Configuration

All settings are available under Settings > Transcriber.

Ollama Configuration

Setting	Type	Default	Description
Server URL	text	`http://localhost:11434`	The URL of your Ollama server
Test connection	button	—	Verifies the Ollama server is reachable and refreshes models
Vision model	select	`qwen3.5:9b`	Dropdown populated from installed Ollama models
Recommended models	list	—	Install buttons for recommended models not yet installed
Install custom model	text	—	Enter any Ollama model name to install it

Model management

Models can be managed in two ways:

Command palette — Use the Install AI model, Select AI model, and Remove AI model commands for quick access without opening settings. See Usage for details.
Settings tab — The sections below provide the same functionality within the settings UI.

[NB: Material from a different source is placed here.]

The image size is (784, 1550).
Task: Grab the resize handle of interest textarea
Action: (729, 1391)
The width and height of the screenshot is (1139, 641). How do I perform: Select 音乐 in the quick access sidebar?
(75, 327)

The Vision model dropdown is populated dynamically from models installed in Ollama. When you open settings, the plugin queries Ollama for installed models. If the currently selected model is no longer installed, it appears in the dropdown with a “(not found)” warning.

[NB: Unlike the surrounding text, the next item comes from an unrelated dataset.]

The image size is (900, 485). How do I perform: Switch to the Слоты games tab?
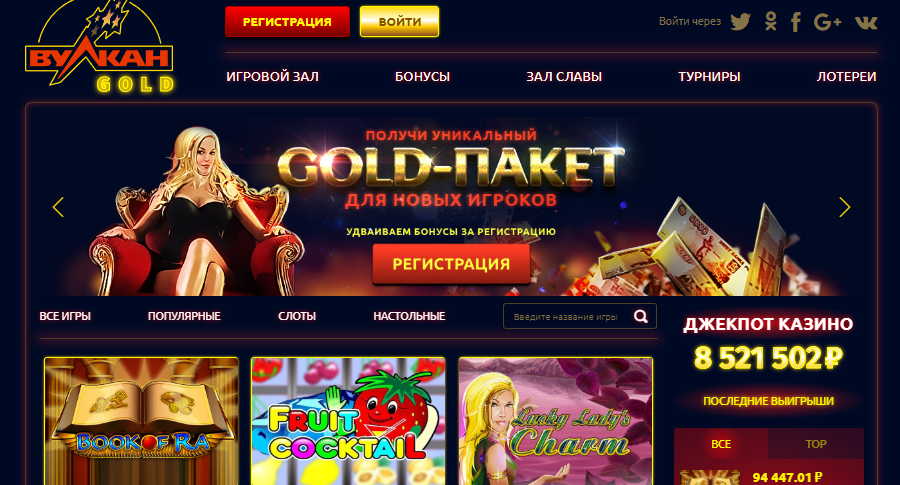[297, 316]
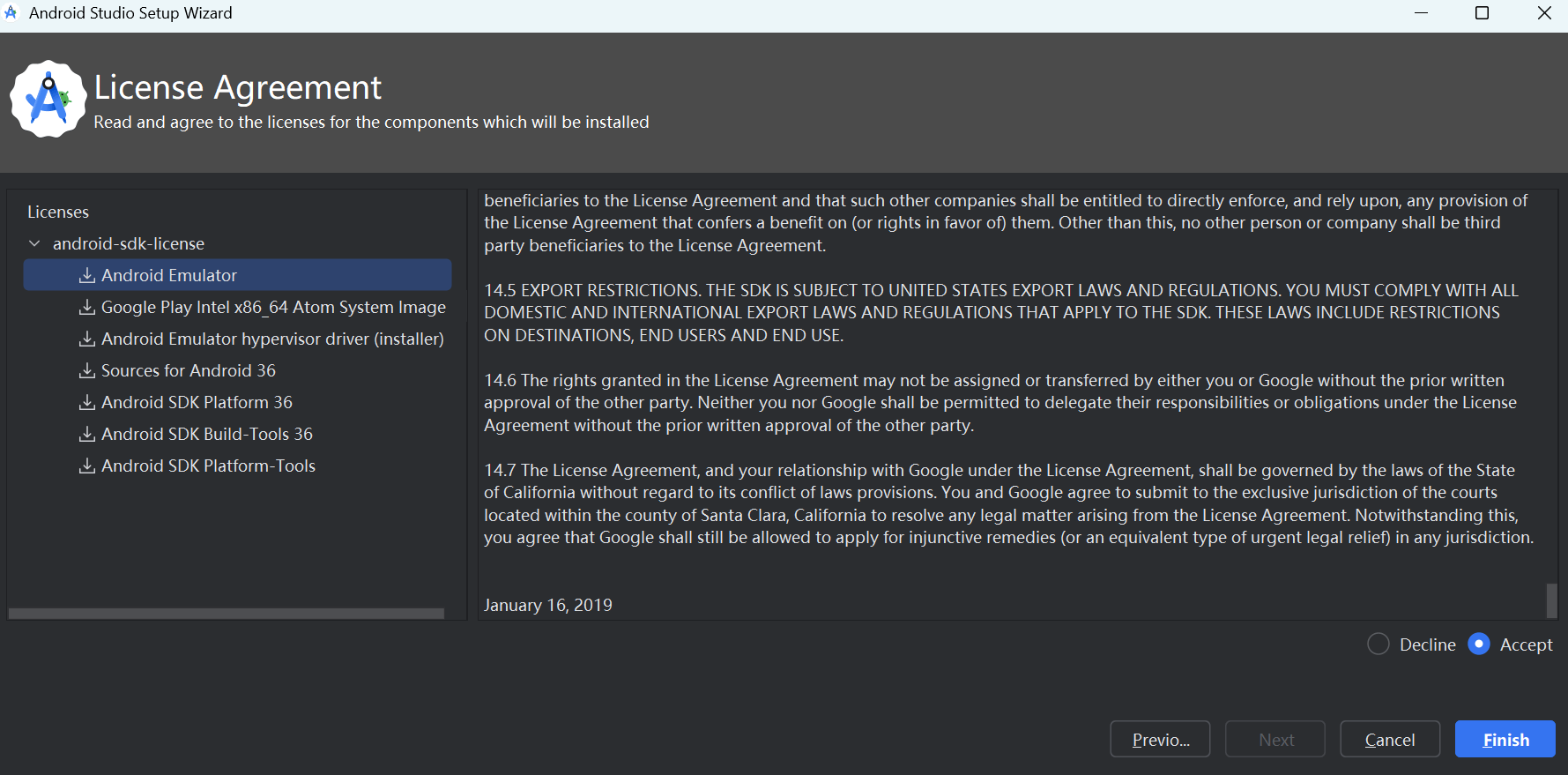Screen dimensions: 1568x775
Task: Click the Android Emulator download icon
Action: (x=86, y=276)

The Recommended models section shows vision models known to work well for transcription that are not yet installed:

maternion/LightOnOCR-2:1b
qwen3.5:2b
qwen3.5:4b
qwen3.5:9b — default
qwen3.5:27b
qwen3.5:35b

Click Install next to any recommended model to download it directly. A progress notice shows download status.

You can also install any Ollama model by entering its name in the Install custom model field and clicking Install. This is useful for quantized variants (q4_K_M, q8_0, bf16) or other vision-capable models.

Once installed, the model is automatically selected and appears in the dropdown.

Transcription Settings

Setting	Type	Default	Description
Transcription prompt	text	(see below)	The prompt sent to the vision model along with each image
Include subfolders	toggle	off	When transcribing a folder, also process images in subfolders
Overwrite existing files	toggle	off	Overwrite existing `.md` files when re-transcribing images

Default transcription prompt

The default prompt tells the model it is an expert document transcriber and asks it to convert the image to Obsidian-flavored Markdown. Specifically, it instructs the model to:

Preserve all text content exactly as shown
Use appropriate Markdown formatting (headings, lists, tables, code blocks, links, etc.)
Maintain the original document structure and hierarchy
Transcribe handwritten text as accurately as possible
Convert diagrams or charts to Mermaid syntax, describing them in detail if necessary
Use [unclear] as a placeholder for illegible text
Output only the transcribed Markdown — no comments, explanations, preamble, code fences, or framing text

You can customize this prompt to suit your specific use case (e.g. focus on handwriting, technical diagrams, or specific languages).